Records:

################

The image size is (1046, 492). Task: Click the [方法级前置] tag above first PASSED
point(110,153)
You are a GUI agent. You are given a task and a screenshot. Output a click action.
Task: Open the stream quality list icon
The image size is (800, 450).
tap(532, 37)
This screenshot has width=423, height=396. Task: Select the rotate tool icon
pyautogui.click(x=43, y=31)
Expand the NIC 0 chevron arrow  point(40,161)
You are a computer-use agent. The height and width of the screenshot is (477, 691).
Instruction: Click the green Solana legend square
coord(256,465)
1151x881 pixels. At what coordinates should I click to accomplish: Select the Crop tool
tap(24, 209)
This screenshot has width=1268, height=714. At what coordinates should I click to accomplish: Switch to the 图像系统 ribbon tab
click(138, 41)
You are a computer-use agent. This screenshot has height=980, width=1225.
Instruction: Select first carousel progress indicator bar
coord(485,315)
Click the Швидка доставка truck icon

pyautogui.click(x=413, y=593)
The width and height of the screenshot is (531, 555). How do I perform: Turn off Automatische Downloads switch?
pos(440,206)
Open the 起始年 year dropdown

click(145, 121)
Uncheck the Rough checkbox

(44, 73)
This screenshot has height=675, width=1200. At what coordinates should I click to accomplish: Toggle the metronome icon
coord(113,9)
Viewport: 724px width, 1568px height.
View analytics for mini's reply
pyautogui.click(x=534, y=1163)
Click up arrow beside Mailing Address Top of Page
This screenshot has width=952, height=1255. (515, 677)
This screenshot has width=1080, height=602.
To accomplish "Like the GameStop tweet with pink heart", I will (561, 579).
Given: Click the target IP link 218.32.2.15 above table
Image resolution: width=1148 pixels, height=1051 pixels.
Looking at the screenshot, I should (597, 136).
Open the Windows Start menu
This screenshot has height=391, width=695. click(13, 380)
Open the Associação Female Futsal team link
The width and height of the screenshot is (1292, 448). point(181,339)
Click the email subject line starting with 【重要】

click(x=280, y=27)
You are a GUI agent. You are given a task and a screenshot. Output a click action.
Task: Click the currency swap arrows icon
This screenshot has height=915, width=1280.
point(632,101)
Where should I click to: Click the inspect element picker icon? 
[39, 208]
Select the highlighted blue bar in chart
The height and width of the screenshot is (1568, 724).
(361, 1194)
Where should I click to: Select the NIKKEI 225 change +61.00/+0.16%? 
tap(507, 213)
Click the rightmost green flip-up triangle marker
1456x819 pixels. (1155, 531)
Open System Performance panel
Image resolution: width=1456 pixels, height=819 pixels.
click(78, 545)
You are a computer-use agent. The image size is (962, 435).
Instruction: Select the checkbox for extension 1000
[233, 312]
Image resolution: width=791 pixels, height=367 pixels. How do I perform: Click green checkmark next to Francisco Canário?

################

What the task requires: Rewrite all the entries above, changing every "icon" to "button" and leaving everything else as it is.

Final result:
The image size is (1046, 492). Task: Click the [方法级前置] tag above first PASSED
point(110,153)
You are a GUI agent. You are given a task and a screenshot. Output a click action.
Task: Open the stream quality list button
The image size is (800, 450).
tap(532, 37)
This screenshot has width=423, height=396. Task: Select the rotate tool button
pyautogui.click(x=43, y=31)
Expand the NIC 0 chevron arrow  point(40,161)
You are a computer-use agent. The height and width of the screenshot is (477, 691).
Instruction: Click the green Solana legend square
coord(256,465)
1151x881 pixels. At what coordinates should I click to accomplish: Select the Crop tool
tap(24, 209)
This screenshot has width=1268, height=714. At what coordinates should I click to accomplish: Switch to the 图像系统 ribbon tab
click(138, 41)
You are a computer-use agent. This screenshot has height=980, width=1225.
Instruction: Select first carousel progress indicator bar
coord(485,315)
Click the Швидка доставка truck button

pyautogui.click(x=413, y=593)
The width and height of the screenshot is (531, 555). How do I perform: Turn off Automatische Downloads switch?
pos(440,206)
Open the 起始年 year dropdown

click(145, 121)
Uncheck the Rough checkbox

(44, 73)
This screenshot has height=675, width=1200. At what coordinates should I click to accomplish: Toggle the metronome button
coord(113,9)
Viewport: 724px width, 1568px height.
View analytics for mini's reply
pyautogui.click(x=534, y=1163)
Click up arrow beside Mailing Address Top of Page
This screenshot has width=952, height=1255. (515, 677)
This screenshot has width=1080, height=602.
To accomplish "Like the GameStop tweet with pink heart", I will (561, 579).
Given: Click the target IP link 218.32.2.15 above table
Image resolution: width=1148 pixels, height=1051 pixels.
Looking at the screenshot, I should (597, 136).
Open the Windows Start menu
This screenshot has height=391, width=695. click(13, 380)
Open the Associação Female Futsal team link
The width and height of the screenshot is (1292, 448). point(181,339)
Click the email subject line starting with 【重要】

click(x=280, y=27)
You are a GUI agent. You are given a task and a screenshot. Output a click action.
Task: Click the currency swap arrows button
This screenshot has height=915, width=1280.
point(632,101)
Where should I click to: Click the inspect element picker button? 
[39, 208]
Select the highlighted blue bar in chart
The height and width of the screenshot is (1568, 724).
(361, 1194)
Where should I click to: Select the NIKKEI 225 change +61.00/+0.16%? 
tap(507, 213)
Click the rightmost green flip-up triangle marker
1456x819 pixels. (1155, 531)
Open System Performance panel
Image resolution: width=1456 pixels, height=819 pixels.
click(78, 545)
You are a computer-use agent. The image size is (962, 435).
Instruction: Select the checkbox for extension 1000
[233, 312]
Image resolution: width=791 pixels, height=367 pixels. How do I perform: Click green checkmark next to Francisco Canário?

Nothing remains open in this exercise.